Brand new protein design:

Proteins are the ‘tiny’ molecular machines in our body that perform everything from powering muscles to transmitting signals in the brain to digesting food. A protein is made from amino acid building blocks--there are twenty such good amino acids--which are strung up and folded into a three-dimensional shape. This shape and the ‘sequence’ of the amino acids in a protein determine its function. A typical size of a protein is about 200 amino acids long, and since there are 20 different amino acids, at least 20²⁰⁰ different proteins are possible in all life forms. However, evolution hasn’t explored this many proteins yet. For instance, humans have about 25,000 unique proteins in their bodies. So there are enormous scopes to build completely brand new proteins (that are not made in nature yet) using evolutionary principles--to cure diseases, fight the climate crisis, and harness energy.
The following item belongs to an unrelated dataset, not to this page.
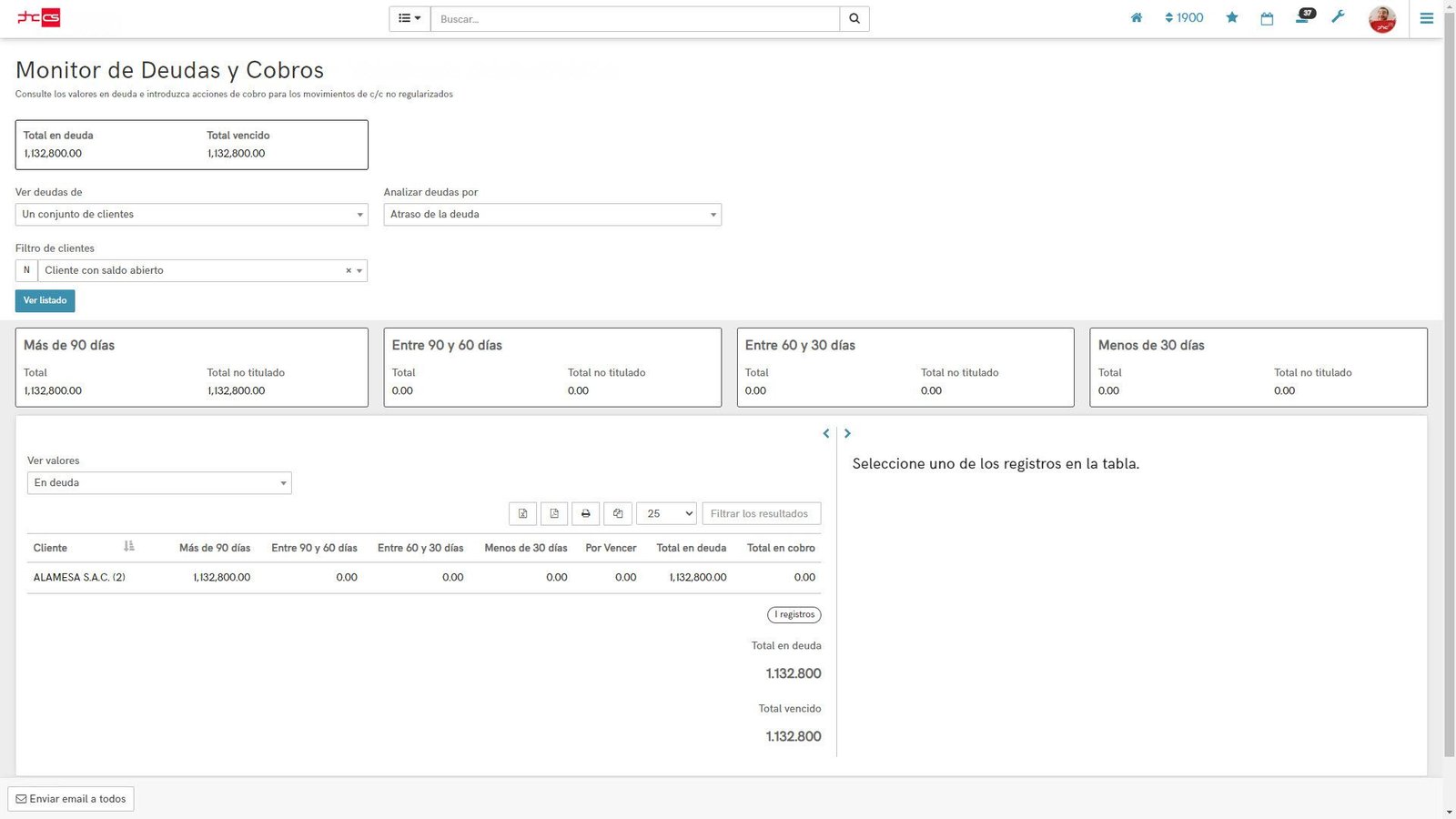Viewport: 1456px width, 819px height.
Task: Click the 'Ver listado' button
Action: 45,301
One goal of this project is to build new protein molecules that can self-associate to form larger complexes for a variety of functions. Towards that end, we have built protein assemblies that contain the following number of protein units: 2, 3, 4, 5, 6, 12, and 60. These higher-order proteins were further assembled to form a system-wide network that retained a huge amount of water (called hydrogel). Currently, we are exploring the utility of these protein complexes in the Hematopoietic stem cell differentiation to generate therapeutic T-cells (see the project above).
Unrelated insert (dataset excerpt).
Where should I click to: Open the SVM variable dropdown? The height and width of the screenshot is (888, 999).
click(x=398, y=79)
Intracellular protein delivery:

Due to genetic mutations or other abnormalities, certain protein molecules inside cells lose their functions, leading to many diseases. Therefore, delivering a ‘functional’ protein into the cells to replace the ‘nonfunctional’ one can cure diseases. However, ferrying protein molecules from outside into a cell is an enormous challenge owing to the large sizes of the proteins. We have developed nanotechnological and protein engineering methods that can overcome this challenge. Our method, named the ‘E-tag’ method, was used to deliver a wide range of proteins into a diverse set of mammalian cell systems. Currently, we are interested in this method to deliver protein transcription factors for the generation of Hematopoietic stem cells from patient-derived induced pluripotent stem cells (iPSC).

Gene editing:

CRISPR/Cas9 is the most widely used gene editing tool that has revolutionized the fields of genetics, bioengineering, and medicine. CRISPR/Cas9 is composed of a protein molecule called Cas9 and an RNA molecule called guide-RNA. Owing to the large size of both Cas9 protein and the guide-RNA, it is still a huge challenge to deliver the CRISPR/Cas9-RNP tool to the nucleus of a cell for efficient genome editing.

We used our ‘E-tag’ method (see the section above) to engineer Cas9 protein—we named it Cas9-En—and with the help of engineered nanoparticles, we were able to deliver Cas9-En protein into the cell nucleus with a delivery efficiency of ~90%. Our gene editing platform has been used to engineer therapeutic macrophages and edit mouse spleen cells through in vivo systemic delivery.